7. S’agissant des processus électoraux, le Comité des Ministres
rappelle sa Recommandation CM/Rec(2007)15 sur des mesures concernant la couverture des campagnes
électorales par les médias. Cette recommandation fournit des principes
directeurs relatifs à la couverture médiatique des campagnes électorales
dans le respect de l’article 10 de la Convention européenne des
droits de l’homme. Le Comité des Ministres est toutefois conscient
du fait que face à la mutation du paysage médiatique, et notamment
l’arrivée des médias sociaux, les réglementations existantes des
campagnes électorales doivent être adaptées à ce nouvel environnement.
Une étude de 2017 du Conseil de l’Europe relative à «l’utilisation
d’internet dans le cadre des campagnes électorales» a ainsi conclu
que la réglementation actuelle ne peut ni garantir le traitement
équitable des acteurs politiques, ni assurer l’intégrité, l’impartialité
et la légitimité du processus électoral.

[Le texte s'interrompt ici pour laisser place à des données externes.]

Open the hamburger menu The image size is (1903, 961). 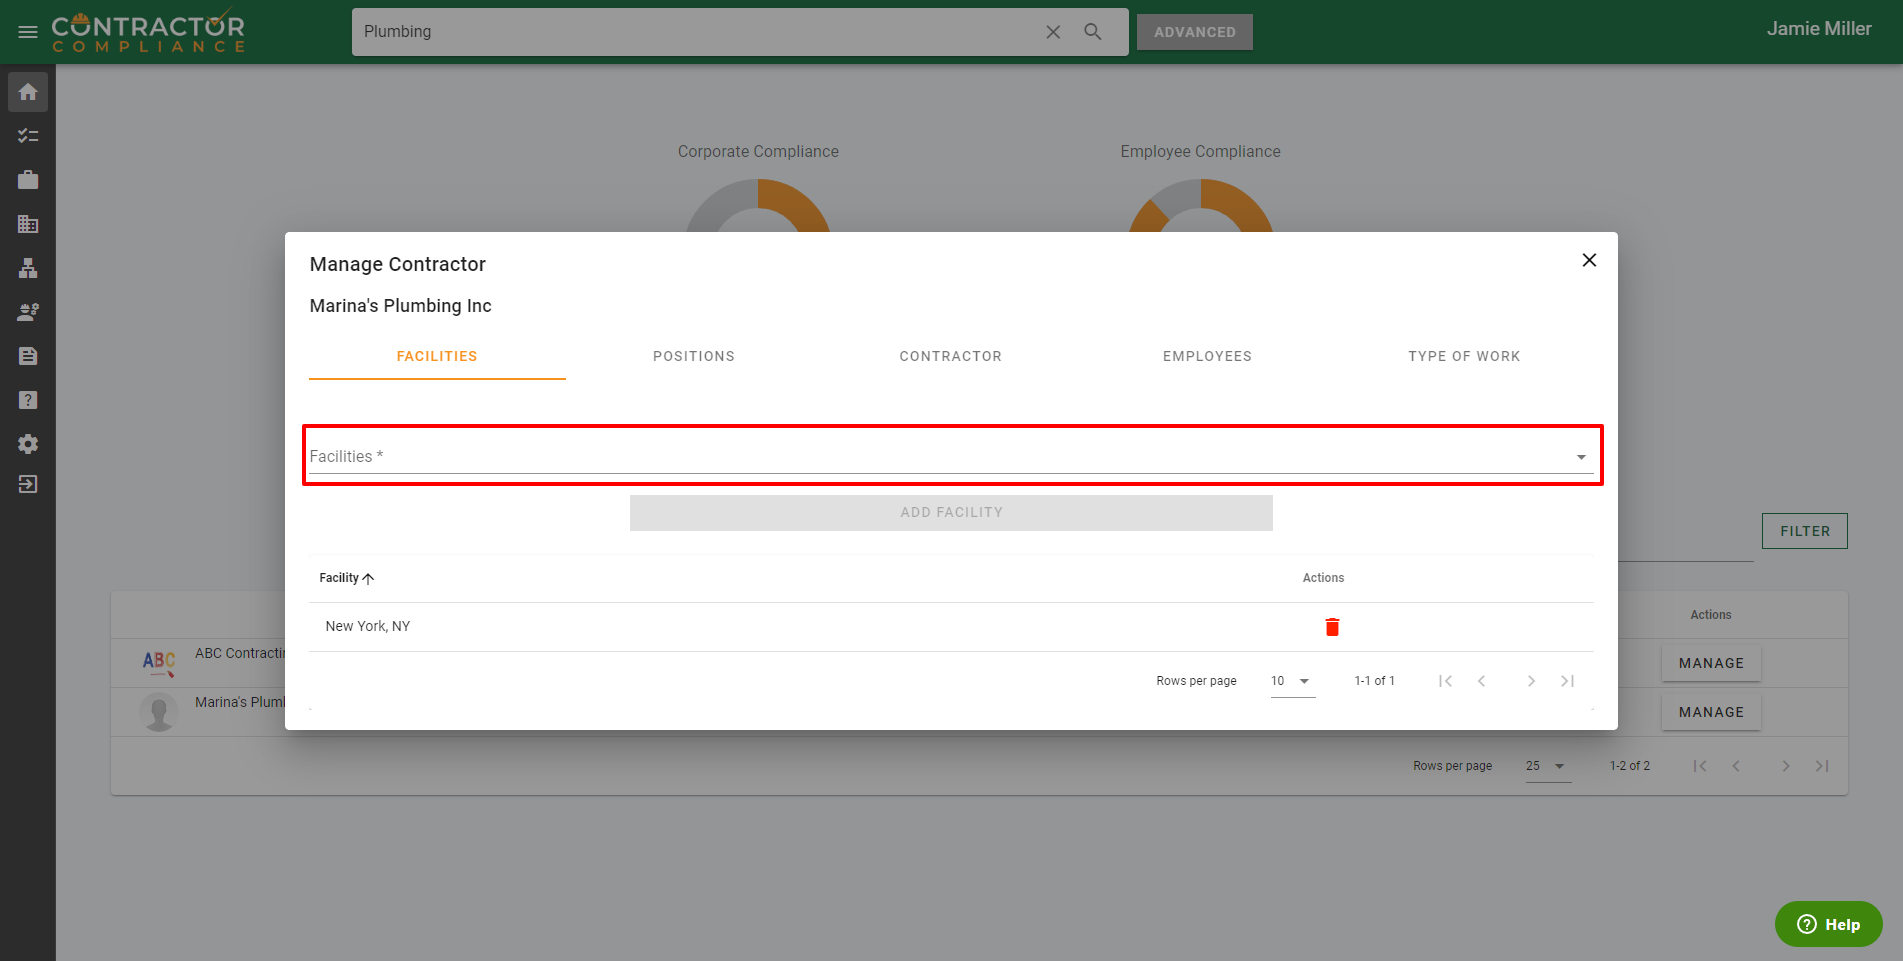click(x=28, y=32)
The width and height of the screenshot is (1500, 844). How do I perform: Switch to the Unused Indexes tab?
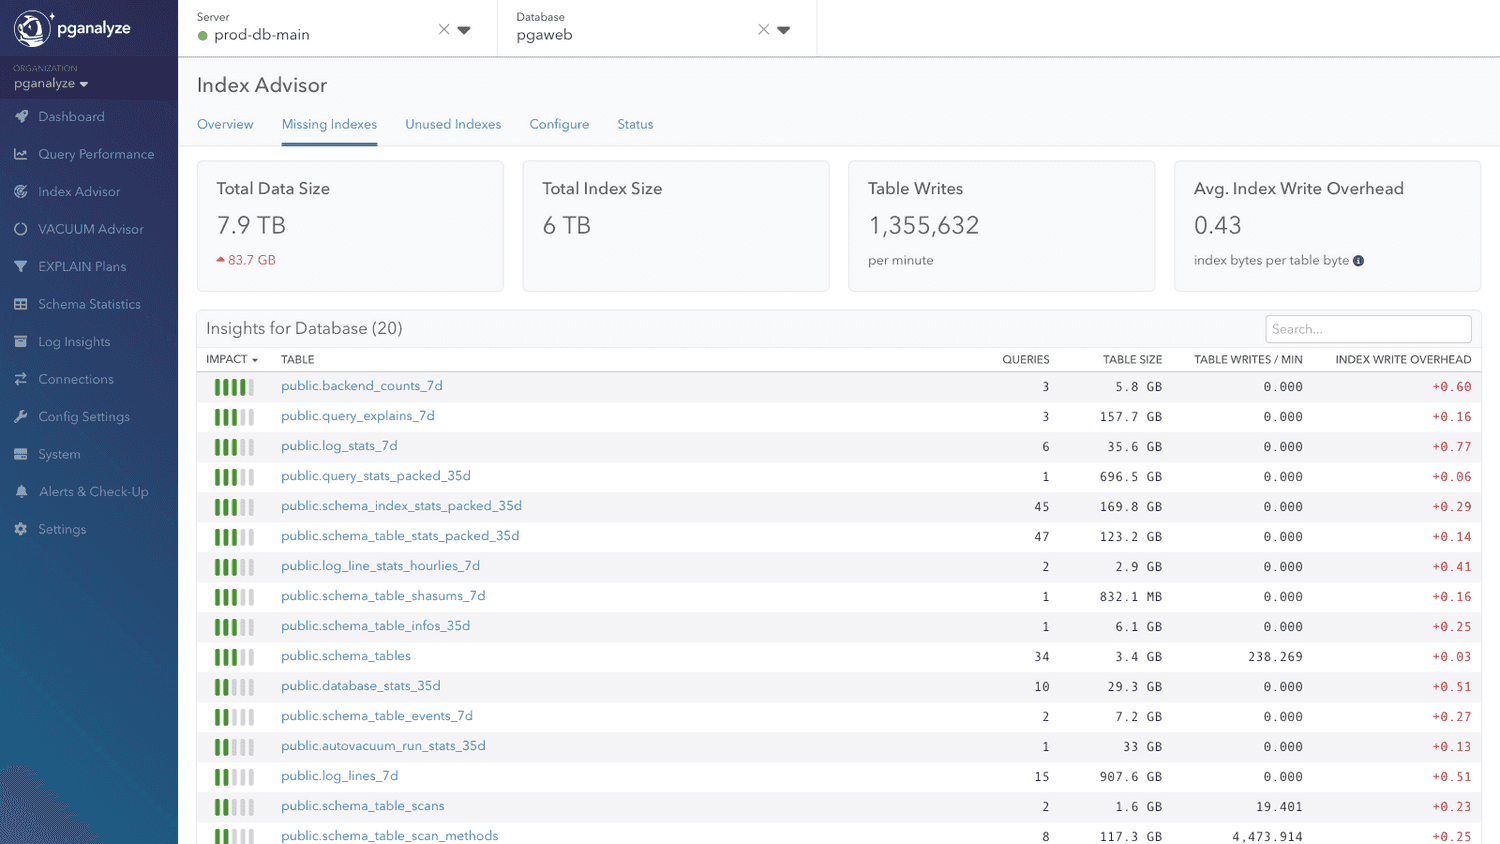(453, 124)
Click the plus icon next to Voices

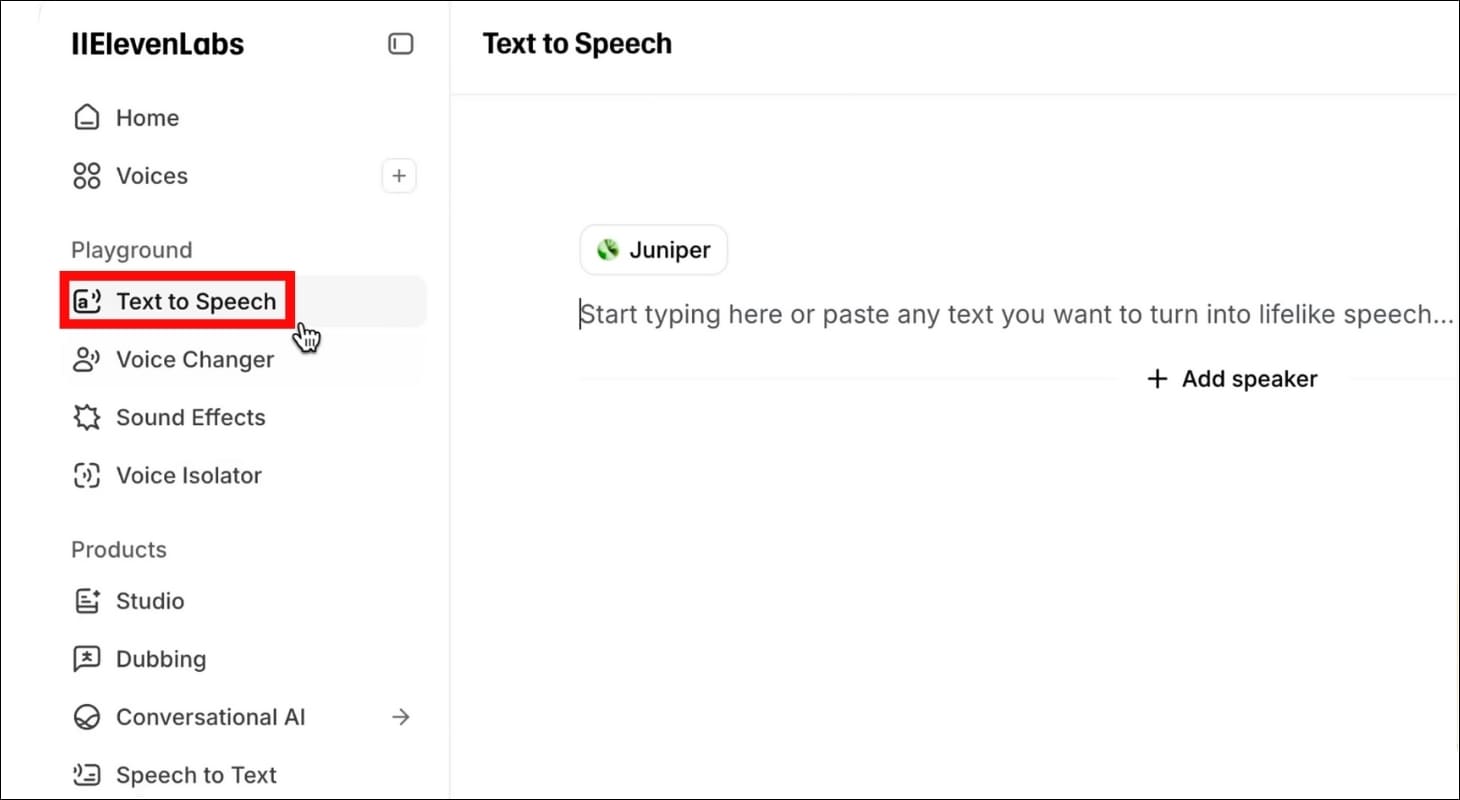click(x=398, y=175)
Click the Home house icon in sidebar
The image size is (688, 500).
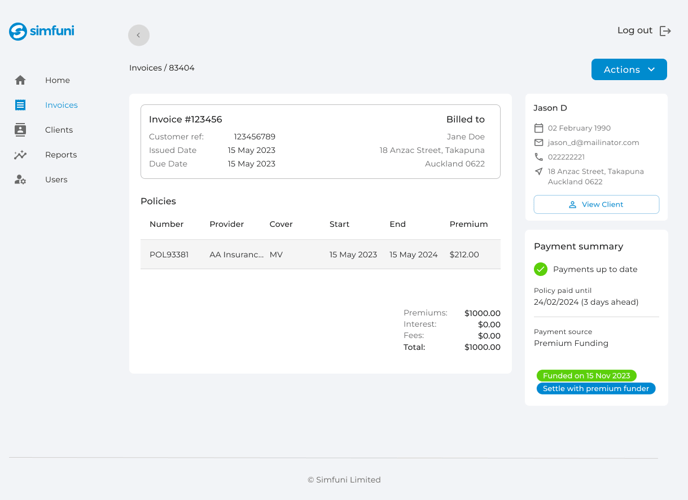(x=20, y=80)
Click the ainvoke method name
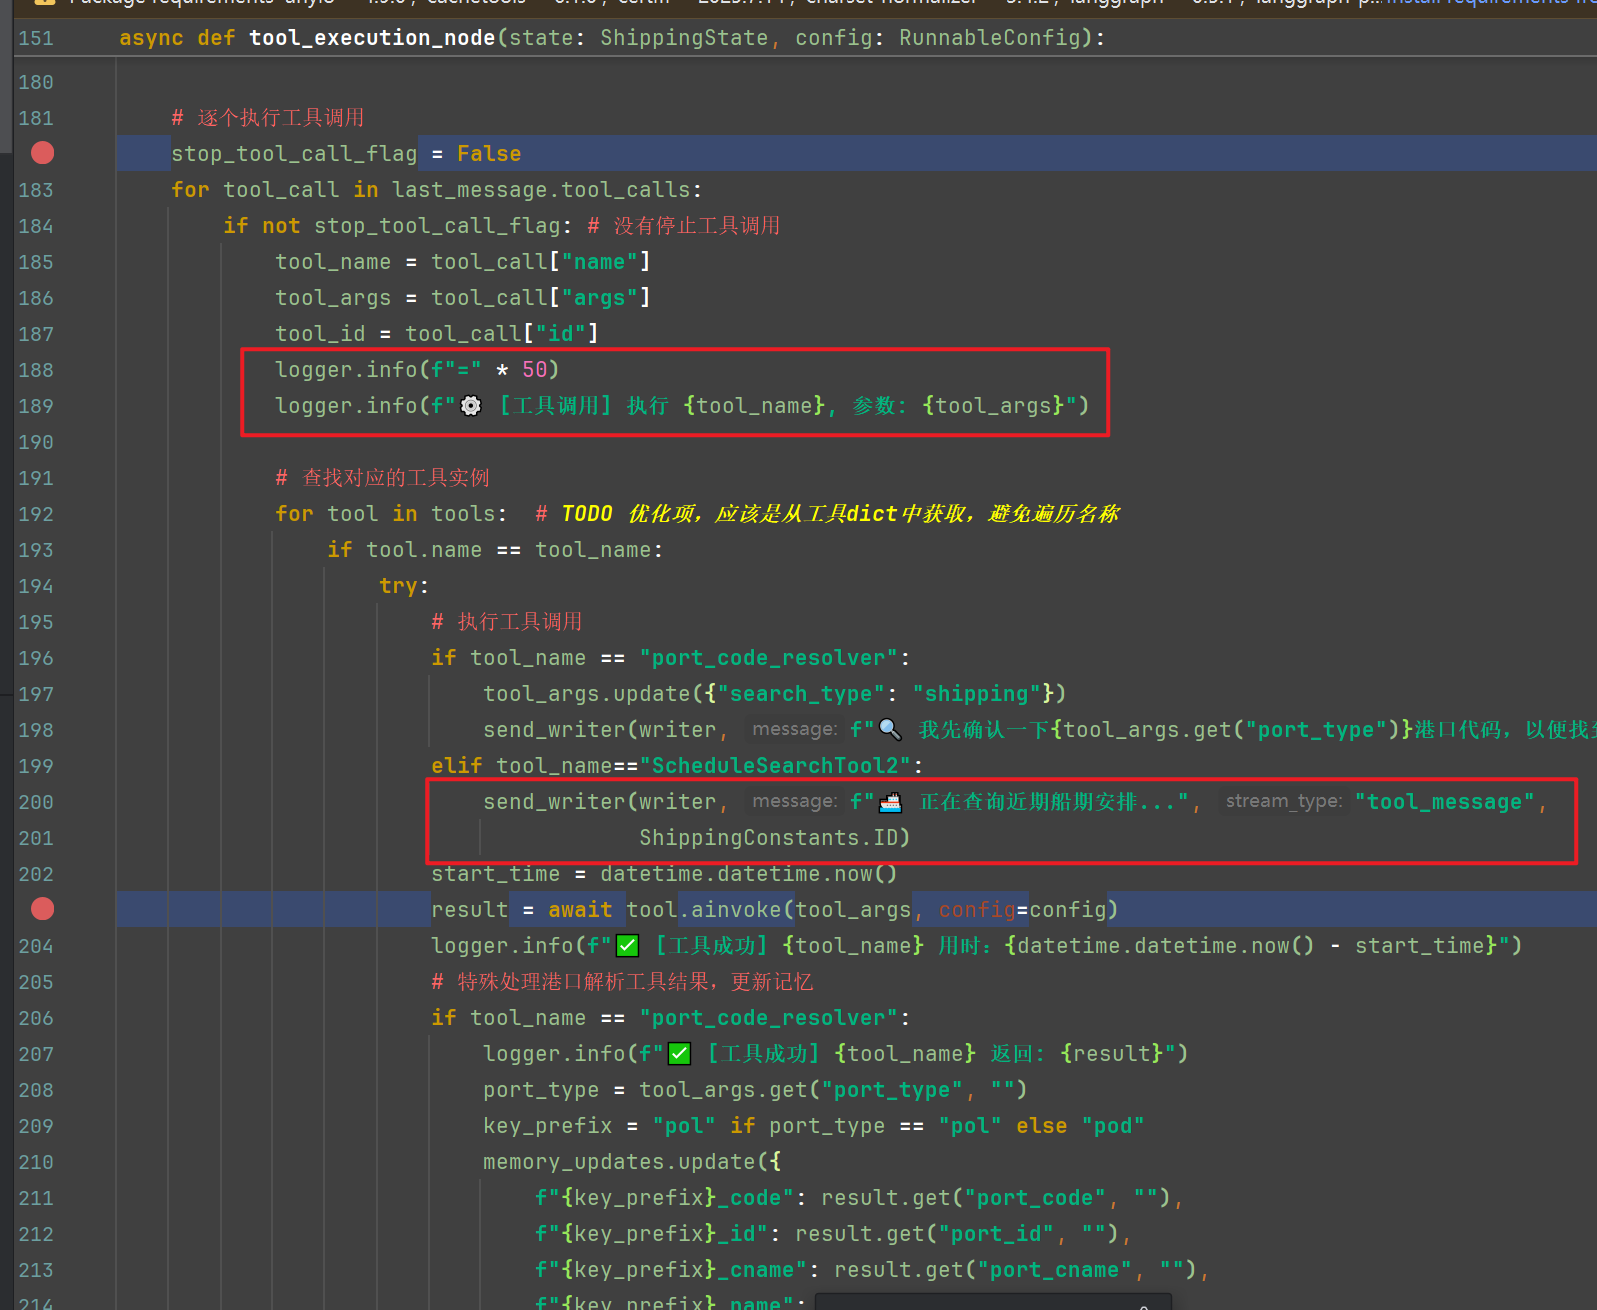The width and height of the screenshot is (1597, 1310). [x=736, y=910]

Cette étude identifie un
certain nombre de domaines dans lesquels des difficultés sont apparues
à la suite de la numérisation des campagnes électorales et propose
de mettre à jour la réglementation dans ce domaine. Le CDMSI a ainsi
fait part au Comité des Ministres de son soutien à une révision
de la Recommandation CM/Rec(2007)15 afin d’y inclure les plates-formes de médias sociaux,
comme recommandé par l’Assemblée (paragraphe 2.2 de la Recommandation).
8. Pour conclure, le Comité des Ministres prend note de la proposition
de l’Assemblée d’envisager une nouvelle convention sur les aspects
non militaires de la «guerre hybride» (paragraphe 2.1 de la Recommandation)
mais considère, au vu du cadre juridique existant et des travaux
en cours au sein des comités compétents, que l’élaboration d’un
tel texte serait à ce stade prématurée. En revanche, il convient
de l’utilité de réviser sa Recommandation CM/Rec(2007)15 en vue d’y inclure les plates-formes de médias sociaux
et charge son Comité directeur sur les médias et la société de l’information
de lui soumettre des propositions à cet égard.